Mutuals and co-operative societies are distinctive in that they are organisations owned by and run for the benefit of their members. Whether it is employees, suppliers, or the community or consumers that it serves, it is those who are actively involved in the business that are able to control decisions, rather than outside investors. We all know of the value of such organisations – from sports clubs and community shops to credit unions and insurance companies.
We have seen major building societies demutualise in recent years, becoming commercial businesses and losing their social purpose. It is important to lock capital in the places where it belongs, for the benefit of the people for whom it was invested. Mutual ownership therefore helps to ensure that decisions are focused on the long-term sustainability of the business. Any profits are not distributed among members but returned to the community. The Bill provides a robust legal framework for this.
Co-operatives spring up from local communities; they are bottom-up, grassroots organisations, set up to provide goods and services for those who need them. Mutuals have a hugely important role to play in our local areas, in terms of education, engagement, charity and, fundamentally, the financial services they offer.

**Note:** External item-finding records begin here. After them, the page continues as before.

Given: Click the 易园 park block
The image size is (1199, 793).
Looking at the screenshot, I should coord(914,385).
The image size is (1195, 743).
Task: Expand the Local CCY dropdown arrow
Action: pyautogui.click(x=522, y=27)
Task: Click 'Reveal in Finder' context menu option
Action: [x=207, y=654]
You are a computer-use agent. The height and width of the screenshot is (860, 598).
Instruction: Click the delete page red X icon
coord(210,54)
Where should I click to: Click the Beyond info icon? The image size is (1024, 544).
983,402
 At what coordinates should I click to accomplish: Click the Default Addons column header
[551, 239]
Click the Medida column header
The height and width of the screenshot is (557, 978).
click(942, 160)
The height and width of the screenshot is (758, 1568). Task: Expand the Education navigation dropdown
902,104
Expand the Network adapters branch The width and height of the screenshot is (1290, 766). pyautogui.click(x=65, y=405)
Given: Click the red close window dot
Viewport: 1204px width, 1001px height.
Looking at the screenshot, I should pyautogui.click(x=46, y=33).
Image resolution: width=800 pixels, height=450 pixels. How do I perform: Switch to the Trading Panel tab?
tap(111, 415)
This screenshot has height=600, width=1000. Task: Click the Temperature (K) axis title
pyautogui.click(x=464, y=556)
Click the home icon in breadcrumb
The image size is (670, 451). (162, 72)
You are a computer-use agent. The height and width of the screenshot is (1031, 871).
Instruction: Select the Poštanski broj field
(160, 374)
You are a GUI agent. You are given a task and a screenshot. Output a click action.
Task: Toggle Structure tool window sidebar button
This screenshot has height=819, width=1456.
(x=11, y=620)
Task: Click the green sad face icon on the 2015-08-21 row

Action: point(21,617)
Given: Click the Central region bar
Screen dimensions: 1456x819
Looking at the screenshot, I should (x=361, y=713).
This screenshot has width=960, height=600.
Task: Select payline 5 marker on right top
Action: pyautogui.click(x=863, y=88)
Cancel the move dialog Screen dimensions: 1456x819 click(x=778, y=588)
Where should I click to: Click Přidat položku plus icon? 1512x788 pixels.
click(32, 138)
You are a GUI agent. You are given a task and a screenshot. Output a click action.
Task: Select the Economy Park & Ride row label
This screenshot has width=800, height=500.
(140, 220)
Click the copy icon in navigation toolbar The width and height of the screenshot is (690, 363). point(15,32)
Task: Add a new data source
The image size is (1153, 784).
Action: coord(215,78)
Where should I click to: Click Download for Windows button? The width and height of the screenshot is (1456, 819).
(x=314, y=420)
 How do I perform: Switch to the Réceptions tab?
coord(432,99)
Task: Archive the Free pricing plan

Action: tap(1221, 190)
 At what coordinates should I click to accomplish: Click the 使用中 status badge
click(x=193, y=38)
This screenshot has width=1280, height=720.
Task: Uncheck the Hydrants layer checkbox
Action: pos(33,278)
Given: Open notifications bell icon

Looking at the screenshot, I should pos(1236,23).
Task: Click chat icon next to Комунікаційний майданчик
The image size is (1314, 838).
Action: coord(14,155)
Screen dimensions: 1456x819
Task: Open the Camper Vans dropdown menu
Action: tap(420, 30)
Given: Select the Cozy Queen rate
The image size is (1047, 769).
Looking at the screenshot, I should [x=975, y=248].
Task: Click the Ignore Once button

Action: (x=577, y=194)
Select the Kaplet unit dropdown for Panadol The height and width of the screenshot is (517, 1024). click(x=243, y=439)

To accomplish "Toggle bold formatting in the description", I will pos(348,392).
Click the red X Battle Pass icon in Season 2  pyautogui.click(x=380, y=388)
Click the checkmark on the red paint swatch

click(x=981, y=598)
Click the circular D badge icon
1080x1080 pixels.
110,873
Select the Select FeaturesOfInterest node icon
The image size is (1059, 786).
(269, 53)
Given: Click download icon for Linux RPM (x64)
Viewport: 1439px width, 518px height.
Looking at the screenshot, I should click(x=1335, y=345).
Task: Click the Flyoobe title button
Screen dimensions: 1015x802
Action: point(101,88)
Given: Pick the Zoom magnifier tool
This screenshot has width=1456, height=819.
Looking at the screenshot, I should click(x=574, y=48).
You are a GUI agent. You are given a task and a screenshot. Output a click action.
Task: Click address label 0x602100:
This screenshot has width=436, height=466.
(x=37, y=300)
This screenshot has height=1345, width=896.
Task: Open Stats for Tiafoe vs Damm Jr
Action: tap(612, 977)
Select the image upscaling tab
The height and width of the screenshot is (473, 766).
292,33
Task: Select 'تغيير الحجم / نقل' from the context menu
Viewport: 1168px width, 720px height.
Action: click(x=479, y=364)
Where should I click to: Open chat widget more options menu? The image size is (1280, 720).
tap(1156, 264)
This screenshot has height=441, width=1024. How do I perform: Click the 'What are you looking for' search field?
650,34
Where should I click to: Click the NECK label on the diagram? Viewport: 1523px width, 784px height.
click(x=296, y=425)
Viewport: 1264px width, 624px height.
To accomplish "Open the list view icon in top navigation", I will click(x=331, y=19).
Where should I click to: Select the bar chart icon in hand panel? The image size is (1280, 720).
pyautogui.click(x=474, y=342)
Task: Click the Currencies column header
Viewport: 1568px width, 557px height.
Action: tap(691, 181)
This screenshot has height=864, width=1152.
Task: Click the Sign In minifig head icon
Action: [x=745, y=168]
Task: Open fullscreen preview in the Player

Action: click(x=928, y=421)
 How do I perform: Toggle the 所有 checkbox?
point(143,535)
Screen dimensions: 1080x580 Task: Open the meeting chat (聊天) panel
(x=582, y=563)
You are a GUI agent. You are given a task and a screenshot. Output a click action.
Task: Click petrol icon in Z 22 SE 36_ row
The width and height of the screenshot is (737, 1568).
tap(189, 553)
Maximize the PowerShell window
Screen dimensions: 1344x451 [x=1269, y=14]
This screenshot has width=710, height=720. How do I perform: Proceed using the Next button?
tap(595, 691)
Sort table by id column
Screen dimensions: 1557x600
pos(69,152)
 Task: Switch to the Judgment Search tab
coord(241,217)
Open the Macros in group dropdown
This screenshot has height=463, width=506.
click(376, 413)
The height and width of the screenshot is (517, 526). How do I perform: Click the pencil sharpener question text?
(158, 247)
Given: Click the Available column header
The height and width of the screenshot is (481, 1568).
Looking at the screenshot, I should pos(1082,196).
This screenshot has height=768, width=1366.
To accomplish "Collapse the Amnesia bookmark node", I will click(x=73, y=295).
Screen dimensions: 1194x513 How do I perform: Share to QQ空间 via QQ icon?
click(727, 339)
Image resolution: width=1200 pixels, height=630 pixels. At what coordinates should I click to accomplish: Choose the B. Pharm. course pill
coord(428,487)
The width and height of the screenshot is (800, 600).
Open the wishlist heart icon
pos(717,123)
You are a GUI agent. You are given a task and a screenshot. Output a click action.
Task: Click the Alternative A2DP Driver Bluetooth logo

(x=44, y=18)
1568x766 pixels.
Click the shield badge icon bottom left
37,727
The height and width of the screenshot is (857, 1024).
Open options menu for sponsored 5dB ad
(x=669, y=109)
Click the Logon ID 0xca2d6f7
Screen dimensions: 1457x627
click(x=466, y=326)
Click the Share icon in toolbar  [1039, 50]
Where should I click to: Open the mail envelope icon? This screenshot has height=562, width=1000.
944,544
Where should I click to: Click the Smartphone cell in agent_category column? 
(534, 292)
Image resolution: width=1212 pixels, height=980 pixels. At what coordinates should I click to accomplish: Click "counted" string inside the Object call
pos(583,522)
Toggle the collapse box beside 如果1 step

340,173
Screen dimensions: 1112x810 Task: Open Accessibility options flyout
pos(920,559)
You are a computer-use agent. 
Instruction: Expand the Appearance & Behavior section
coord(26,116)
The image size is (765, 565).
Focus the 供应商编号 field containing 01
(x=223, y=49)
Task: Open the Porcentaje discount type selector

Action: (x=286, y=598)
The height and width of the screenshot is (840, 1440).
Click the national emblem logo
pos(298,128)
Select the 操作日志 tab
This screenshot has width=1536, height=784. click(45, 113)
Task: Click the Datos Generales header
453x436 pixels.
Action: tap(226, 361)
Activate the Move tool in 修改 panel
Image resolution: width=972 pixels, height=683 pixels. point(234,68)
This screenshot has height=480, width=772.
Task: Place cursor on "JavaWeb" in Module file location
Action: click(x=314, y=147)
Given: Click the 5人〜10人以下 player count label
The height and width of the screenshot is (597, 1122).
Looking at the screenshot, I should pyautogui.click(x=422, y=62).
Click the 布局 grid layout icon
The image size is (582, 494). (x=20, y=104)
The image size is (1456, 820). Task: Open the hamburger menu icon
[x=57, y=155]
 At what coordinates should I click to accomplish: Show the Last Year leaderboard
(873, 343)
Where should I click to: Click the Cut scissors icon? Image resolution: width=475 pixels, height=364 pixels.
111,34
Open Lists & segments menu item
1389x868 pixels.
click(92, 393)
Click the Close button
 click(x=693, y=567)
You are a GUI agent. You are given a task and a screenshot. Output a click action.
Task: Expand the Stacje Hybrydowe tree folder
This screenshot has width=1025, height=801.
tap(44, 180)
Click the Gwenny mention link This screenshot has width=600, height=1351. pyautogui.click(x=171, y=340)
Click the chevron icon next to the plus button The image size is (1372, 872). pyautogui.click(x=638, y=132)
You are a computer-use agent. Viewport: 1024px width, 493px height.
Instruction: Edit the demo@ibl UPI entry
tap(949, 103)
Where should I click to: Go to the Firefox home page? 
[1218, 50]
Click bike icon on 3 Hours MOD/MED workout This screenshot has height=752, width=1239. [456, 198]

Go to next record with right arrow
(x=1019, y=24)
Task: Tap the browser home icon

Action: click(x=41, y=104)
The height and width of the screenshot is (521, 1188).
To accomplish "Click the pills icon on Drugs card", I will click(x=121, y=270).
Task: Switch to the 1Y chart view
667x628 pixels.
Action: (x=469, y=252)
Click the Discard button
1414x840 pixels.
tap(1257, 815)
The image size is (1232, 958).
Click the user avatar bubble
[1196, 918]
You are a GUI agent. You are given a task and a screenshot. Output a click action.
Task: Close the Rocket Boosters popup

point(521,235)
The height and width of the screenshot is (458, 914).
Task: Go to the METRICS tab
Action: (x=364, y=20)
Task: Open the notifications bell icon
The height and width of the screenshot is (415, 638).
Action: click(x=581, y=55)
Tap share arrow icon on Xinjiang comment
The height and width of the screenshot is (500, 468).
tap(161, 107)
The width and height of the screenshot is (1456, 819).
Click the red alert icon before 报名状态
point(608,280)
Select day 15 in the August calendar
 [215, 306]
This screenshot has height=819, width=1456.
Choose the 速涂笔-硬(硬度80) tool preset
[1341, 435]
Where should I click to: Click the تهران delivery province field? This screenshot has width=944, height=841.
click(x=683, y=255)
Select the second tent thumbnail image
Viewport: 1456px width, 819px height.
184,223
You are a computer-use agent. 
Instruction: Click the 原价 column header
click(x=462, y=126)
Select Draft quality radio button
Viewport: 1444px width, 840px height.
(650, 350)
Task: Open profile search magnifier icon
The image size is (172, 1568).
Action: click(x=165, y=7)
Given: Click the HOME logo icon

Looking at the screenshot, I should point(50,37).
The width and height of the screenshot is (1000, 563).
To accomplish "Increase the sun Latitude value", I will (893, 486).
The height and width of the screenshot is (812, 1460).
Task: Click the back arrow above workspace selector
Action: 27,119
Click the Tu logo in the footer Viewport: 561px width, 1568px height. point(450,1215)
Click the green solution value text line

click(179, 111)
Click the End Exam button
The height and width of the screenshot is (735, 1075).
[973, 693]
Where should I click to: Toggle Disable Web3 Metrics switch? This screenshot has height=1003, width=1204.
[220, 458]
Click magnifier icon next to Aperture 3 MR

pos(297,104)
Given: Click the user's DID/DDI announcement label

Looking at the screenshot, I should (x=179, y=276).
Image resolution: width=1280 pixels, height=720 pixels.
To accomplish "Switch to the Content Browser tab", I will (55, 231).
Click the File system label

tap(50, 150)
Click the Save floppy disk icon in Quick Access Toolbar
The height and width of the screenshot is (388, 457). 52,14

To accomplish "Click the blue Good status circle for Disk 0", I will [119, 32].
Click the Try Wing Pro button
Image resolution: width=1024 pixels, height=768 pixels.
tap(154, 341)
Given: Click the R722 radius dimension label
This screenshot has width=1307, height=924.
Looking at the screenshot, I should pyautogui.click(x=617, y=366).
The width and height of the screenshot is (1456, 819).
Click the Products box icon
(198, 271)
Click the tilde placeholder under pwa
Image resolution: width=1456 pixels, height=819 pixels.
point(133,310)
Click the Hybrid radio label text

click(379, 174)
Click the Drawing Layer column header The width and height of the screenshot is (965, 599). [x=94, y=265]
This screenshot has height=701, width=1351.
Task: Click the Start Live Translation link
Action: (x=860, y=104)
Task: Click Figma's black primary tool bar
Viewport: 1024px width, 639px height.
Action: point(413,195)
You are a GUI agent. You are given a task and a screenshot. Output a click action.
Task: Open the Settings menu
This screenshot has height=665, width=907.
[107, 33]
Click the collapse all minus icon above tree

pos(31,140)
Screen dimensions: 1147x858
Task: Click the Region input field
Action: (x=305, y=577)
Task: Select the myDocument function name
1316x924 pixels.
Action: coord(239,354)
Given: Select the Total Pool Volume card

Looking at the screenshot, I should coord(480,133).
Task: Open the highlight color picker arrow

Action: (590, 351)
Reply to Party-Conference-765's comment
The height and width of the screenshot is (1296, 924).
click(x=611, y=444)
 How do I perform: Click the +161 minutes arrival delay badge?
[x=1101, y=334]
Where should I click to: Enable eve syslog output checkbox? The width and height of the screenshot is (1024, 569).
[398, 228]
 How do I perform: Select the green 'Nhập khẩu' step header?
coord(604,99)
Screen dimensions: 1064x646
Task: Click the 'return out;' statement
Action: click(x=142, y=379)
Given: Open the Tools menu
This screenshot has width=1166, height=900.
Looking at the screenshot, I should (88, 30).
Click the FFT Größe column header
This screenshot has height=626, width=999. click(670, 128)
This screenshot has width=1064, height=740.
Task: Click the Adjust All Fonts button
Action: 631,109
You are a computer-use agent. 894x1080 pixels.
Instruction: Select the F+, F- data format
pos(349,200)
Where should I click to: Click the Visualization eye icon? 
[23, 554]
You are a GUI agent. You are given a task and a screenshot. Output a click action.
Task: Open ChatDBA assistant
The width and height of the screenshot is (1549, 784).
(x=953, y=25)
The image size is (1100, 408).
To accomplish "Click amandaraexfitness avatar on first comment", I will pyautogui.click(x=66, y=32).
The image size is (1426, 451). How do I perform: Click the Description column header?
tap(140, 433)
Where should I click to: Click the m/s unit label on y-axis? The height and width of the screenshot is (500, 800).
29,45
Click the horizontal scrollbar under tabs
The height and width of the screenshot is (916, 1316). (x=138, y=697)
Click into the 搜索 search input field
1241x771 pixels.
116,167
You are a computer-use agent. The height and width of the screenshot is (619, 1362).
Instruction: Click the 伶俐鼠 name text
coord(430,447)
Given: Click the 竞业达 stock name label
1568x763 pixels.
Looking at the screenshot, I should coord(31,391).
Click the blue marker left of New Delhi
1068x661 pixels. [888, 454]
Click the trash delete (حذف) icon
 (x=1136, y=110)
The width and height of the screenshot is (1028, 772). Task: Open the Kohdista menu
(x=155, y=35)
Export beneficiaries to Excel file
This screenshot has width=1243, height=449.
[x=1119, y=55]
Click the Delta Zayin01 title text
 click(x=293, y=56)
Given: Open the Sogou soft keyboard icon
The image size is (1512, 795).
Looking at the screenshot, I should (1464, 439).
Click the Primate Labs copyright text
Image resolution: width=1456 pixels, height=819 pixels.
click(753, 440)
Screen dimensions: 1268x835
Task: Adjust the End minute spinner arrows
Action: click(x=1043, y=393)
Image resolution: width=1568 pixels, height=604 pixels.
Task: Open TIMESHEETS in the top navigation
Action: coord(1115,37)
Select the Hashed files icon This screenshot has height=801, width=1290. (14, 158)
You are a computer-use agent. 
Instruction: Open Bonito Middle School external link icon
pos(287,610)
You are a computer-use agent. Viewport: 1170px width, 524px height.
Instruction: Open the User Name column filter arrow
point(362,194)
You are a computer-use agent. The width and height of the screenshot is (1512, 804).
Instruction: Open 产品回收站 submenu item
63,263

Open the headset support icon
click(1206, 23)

They offer a way for communities to come together and solve problems.
I have always been a strong advocate for the social enterprise movement in this country, with a variety of social business structures. Community-owned businesses are responsible for job creation in areas of deprivation; jobs which last and provide the crucial spirit of enterprise and innovation that our left-behind areas need – making the growth of co-operatives in the UK an integral part of the levelling up agenda.
Providing access to finance for those who are the most in need, to give them a hand-up rather than a hand-out, is a fundamental Conservative principle and one which I will continue to campaign on.